Eva Wunsch-Weber: Wichtig ist, dass wir beide, also ein Institut aus dem Sparkassenlager und eines aus dem Genossenschaftssektor, weiterhin Wettbewerber bleiben. Indem wir gemeinsame Räumlichkeiten nutzen, rücken wir zwar buchstäblich zusammen, treten aber in den Märkten Hochtaunus und Main-Taunus auch künftig als Konkurrenten auf.

Welche Rolle hat bei ihrem Entschluss das Thema Kostendruck und EZB-Niedrigzinspolitik gespielt, die ihnen das Leben auch nicht gerade leichter macht?

Klink: Es ist faszinierend, dass wir von Außenstehenden in diesem Zusammenhang immer auf diese Themen angesprochen werden. Unsere beiden Häuser sind außerordentlich ergebnisstark. Wir sind eine der am schnellsten wachsenden Sparkassen in Deutschland. Die Frankfurter Volksbank ist die zweitgrößte Volksbank, ebenfalls mit einem Wachstumsmodell dahinter. Wir haben also eine ganz andere Grundposition, zudem in einer tollen Region. Außerdem sind wir überzeugt davon, dass Filialen unverändert einen Sinn haben. Deshalb verteidigen wir dieses Thema. Wir wollen die Standorte sichern und sogar dort investieren.

Wunsch-Weber: Kunden möchten sich nicht zwischen online oder konventionellen Wegen entscheiden müssen, sondern jederzeit frei wählen können, wie sie mit uns in Kontakt treten. Sie suchen sich beispielsweise im Internet erste Informationen zu einer Fragestellung, die sie dann in der Filiale im persönlichen Gespräch mit ihrem Kundenberater individuell vertiefen. Das bedeutet: Die meisten Kunden bewegen sich hin und her zwischen den Welten. Das führt einerseits zu einer niedrigeren Frequenz in den Zweigstellen, heißt andererseits aber keinesfalls, dass die Kunden auf die kompetente Beratung in unseren Filialen verzichten möchten.

Kosten senken war gar kein Thema?

Klink: Wer kosten sparen will, der schließt Filialen ganz. Wir haben ein Modell, in das man investieren kann. Wir glauben, wenn wir die Stellen behalten, dann müssen sie auch attraktiv sein. Und wenn man dies dann zu zweit macht, dann hat man eben die halben Investitionen mit dem gleichen Nutzen.

Das ist allerdings auch eine Form von Kostenersparnis, nur etwas anders formuliert.

Wunsch-Weber: Richtig, es ist aber intelligentes und vor allem kundenorientiertes Kostensparen.

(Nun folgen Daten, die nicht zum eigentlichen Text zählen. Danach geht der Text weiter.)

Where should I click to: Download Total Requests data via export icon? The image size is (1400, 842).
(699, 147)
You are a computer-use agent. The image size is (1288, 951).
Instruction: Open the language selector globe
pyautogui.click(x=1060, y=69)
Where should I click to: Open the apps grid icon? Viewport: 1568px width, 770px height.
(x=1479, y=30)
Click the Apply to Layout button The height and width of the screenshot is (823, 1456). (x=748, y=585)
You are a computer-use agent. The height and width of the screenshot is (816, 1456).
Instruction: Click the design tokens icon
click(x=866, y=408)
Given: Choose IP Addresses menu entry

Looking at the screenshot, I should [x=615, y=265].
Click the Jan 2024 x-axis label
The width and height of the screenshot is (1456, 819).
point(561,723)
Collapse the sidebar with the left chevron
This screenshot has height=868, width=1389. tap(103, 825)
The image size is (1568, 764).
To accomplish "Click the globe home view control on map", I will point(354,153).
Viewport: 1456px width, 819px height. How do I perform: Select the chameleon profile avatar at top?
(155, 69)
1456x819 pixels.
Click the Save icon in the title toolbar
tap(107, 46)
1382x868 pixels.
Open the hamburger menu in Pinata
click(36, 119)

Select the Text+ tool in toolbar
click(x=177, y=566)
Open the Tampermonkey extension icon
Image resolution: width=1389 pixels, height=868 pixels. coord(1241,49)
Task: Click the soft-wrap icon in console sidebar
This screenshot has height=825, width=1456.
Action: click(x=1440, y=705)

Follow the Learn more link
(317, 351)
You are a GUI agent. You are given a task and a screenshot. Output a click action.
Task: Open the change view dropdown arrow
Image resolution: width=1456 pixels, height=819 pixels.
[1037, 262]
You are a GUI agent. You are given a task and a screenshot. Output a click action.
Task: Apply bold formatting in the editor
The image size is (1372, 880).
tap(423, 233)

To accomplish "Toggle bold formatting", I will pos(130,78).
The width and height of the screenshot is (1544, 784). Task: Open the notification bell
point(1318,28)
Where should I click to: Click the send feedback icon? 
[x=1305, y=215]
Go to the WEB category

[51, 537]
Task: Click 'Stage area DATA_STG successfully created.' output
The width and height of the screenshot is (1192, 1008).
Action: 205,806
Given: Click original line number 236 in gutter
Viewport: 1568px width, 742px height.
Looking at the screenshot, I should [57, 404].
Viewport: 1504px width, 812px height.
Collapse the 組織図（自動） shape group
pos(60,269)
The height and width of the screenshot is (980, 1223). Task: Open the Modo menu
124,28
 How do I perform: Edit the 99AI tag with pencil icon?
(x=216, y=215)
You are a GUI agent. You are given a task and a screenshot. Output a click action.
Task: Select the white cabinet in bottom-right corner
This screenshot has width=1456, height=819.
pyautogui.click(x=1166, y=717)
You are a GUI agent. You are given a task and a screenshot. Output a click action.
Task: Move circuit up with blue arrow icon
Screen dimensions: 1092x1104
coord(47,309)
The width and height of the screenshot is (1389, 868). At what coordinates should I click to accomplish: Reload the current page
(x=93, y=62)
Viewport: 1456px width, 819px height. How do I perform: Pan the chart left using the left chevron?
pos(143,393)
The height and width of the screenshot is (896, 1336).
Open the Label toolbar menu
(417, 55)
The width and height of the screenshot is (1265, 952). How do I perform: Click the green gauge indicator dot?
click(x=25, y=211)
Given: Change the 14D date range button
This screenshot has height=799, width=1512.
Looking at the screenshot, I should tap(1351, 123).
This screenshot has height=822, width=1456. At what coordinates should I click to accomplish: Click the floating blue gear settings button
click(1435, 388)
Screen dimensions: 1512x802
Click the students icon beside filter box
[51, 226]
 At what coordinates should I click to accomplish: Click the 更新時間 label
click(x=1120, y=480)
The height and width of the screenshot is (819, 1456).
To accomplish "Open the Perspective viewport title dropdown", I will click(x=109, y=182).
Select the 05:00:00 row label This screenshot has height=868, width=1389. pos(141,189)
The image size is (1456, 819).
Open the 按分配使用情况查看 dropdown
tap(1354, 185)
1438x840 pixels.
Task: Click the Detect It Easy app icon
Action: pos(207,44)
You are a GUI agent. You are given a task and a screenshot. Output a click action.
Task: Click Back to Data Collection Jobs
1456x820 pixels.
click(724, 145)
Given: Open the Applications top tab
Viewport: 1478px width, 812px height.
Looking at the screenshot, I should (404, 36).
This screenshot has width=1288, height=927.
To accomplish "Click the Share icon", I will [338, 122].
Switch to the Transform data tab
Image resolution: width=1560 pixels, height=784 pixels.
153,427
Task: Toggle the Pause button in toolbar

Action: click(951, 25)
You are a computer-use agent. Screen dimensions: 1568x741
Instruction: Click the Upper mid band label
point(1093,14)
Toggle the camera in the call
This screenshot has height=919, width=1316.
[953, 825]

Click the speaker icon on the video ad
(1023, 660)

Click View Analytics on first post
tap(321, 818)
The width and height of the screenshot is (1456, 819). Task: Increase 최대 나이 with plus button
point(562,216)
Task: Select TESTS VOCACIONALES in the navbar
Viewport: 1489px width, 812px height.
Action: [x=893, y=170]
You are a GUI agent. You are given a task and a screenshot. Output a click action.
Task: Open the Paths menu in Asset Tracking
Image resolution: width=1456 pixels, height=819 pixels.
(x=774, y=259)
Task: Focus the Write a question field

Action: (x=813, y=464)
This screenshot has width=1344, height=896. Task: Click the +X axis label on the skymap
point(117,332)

Wenn noch ein drittes Institut hinzukäme, dann teilt es sich sogar durch drei….

Klink: Wenn man sich die Filialen teilt, braucht man auch weniger Leute. Damit werden ebenfalls Kosten gesenkt. Unterm Strich spart man also etwa 40 Prozent von dem, was man sparen würde, wenn man eine solche Filiale schließt.

Heißt das, die Filialen, von denen wir sprechen, waren von der Schließung bedroht?

Klink: Nein, derzeit nicht.. Wir haben gesagt: Es gibt eine Menge Standorte, die sind nur wenige hundert Meter voneinander entfernt. Das heißt, ist der Kunde nicht zufrieden, geht er ohnehin 300 Meter weiter zur Konkurrenz. Jetzt muss der Kunde nicht mehr laufen und findet uns an einem Finanztreffpunkt.

Kommen wir zum praktischen Teil: Was genau muss konkret passieren, damit eine Sparkasse und eine Volksbank gemeinsam in den gleichen Räumlichkeiten arbeiten können?

Wunsch-Weber: Zu Beginn unserer viermonatigen Projektphase haben wir die Standorte hinsichtlich Raumgröße, Erreichbarkeit und Barrierefreiheit bewertet.

Klink: Als wir die Bewertung fertig hatten und die Filialen identifiziert waren, die wir nehmen wollen, haben wir mit einem Frankfurter Architekten ein sehr offenes, zugängliches Konzept für die Gestaltung entwickelt. Das ist ganz transparent und modern.